Why would my SQL not be persisted in dba_hist_sqlstat?

AWR has a setting for how many of the TOP SQL to persist in dba_hist_sqlstat.  This can be set by the dba by a packaged procedure call, for example:

execute dbms_workload_repository.modify_snapshot_settings ( topnsql => 200 );

I have experimented with queries against DBA_HIST_SQLSTAT to see if I can determine the exact number of SQL saved for the Top N SQL, in each interval, but this figure varies wildly.   From the doc’s below**, you can see that getting an exact number for the Top N SQL might not be too straight forward.  From what I can gather, Oracle will pull the Top N SQL from a number of categories including CPU, elapsed time, parse calls, shared memory usage and version count.  Suffice it to say, that on a busy system, lower resource consuming SQL may not make it into DBA_HIST_SQLSTAT.

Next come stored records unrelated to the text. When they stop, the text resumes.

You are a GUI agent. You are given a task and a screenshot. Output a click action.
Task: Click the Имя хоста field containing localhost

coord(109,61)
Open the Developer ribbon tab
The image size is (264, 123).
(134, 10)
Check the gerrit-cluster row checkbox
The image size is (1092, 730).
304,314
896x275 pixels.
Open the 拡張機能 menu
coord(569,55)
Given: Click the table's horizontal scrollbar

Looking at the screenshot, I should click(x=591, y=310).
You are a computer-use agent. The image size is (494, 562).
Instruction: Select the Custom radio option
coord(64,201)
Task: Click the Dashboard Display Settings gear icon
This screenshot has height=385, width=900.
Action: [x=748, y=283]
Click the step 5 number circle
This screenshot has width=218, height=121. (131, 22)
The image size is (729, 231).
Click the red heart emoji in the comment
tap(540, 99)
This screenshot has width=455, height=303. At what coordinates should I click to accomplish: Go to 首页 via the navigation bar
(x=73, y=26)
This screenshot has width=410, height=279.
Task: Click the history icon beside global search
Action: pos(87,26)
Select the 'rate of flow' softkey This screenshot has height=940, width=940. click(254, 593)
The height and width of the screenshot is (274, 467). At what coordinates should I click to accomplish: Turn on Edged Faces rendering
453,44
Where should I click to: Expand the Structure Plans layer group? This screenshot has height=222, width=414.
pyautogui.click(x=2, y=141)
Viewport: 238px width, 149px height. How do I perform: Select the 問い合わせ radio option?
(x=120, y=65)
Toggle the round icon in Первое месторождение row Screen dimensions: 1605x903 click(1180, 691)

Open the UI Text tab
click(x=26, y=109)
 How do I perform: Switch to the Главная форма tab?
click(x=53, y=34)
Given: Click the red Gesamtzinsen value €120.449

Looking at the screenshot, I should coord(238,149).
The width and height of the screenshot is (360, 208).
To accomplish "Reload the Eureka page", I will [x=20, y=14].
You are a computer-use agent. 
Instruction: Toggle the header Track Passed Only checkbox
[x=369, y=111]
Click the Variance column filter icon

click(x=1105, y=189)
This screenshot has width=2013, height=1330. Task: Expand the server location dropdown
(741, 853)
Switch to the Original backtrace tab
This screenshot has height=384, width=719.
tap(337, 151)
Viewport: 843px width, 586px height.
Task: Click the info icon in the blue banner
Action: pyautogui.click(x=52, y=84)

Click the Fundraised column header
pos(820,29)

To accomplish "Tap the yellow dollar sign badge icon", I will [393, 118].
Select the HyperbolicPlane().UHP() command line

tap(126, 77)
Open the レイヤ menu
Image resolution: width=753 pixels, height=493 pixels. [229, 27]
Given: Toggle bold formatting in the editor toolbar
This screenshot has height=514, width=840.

See example query below where I try to make sense of the Top N SQL statements going into SQLSTAT. I ran this on several databases and it was around 100 SQL’s, sometimes more, sometimes less. I also observed from prior experience that not all SQL captured in SQLSTAT can be found in ASH and vice versa; the query also suggests the same observation.

-- how many of the Top N SQL statements wind up in sqlstat compared to ash
with sqlstat as
( -- count of SQL statements recorded in dba_hist_sqlstat by snap_id 
select snap_id, trunc(begin_interval_time, 'MI') begin_interval_time
, count(*) topnsql_count_sqlstat
from dba_hist_sqlstat natural join dba_hist_snapshot
where trunc(begin_interval_time) >= trunc(sysdate)
group by snap_id, trunc(begin_interval_time, 'MI')
)
, ash as
(-- count of SQL statements recorded in dba_hist_active_sess_history by snap_id 
select snap_id, trunc(begin_interval_time, 'MI') begin_interval_time
, count(distinct sql_id||sql_plan_hash_value) topnsql_count_ash
from dba_hist_active_sess_history natural join dba_hist_snapshot
where trunc(begin_interval_time) >= trunc(sysdate)
group by snap_id, trunc(begin_interval_time, 'MI')
)
select sqlstat.snap_id, sqlstat.begin_interval_time
, topnsql_count_sqlstat
, topnsql_count_ash
from sqlstat, ash
where sqlstat.snap_id = ash.snap_id
order by sqlstat.snap_id
;

Also, data is rolled up into DBA_HIST_SQLSTAT from V$SQL during the AWR snapshot.  If the SQL statement had aged out of the shared pool during the snapshot, then it would not be present in V$SQL in order to be captured in DBA_HIST_SQLSTAT.

**From the doc’s: 

Topnsql [definition]

  • If [the value is a] NUMBER: Top N SQL size. The number of Top SQL to flush for each SQL criteria (Elapsed Time, CPU Time, Parse Calls, Shareable Memory, Version Count). The value for this setting will not be affected by the statistics/flush level and will override the system default behavior for the AWR SQL collection. The setting will have a minimum value of 30 and a maximum value of 50,000. Specifying NULL will keep the current setting.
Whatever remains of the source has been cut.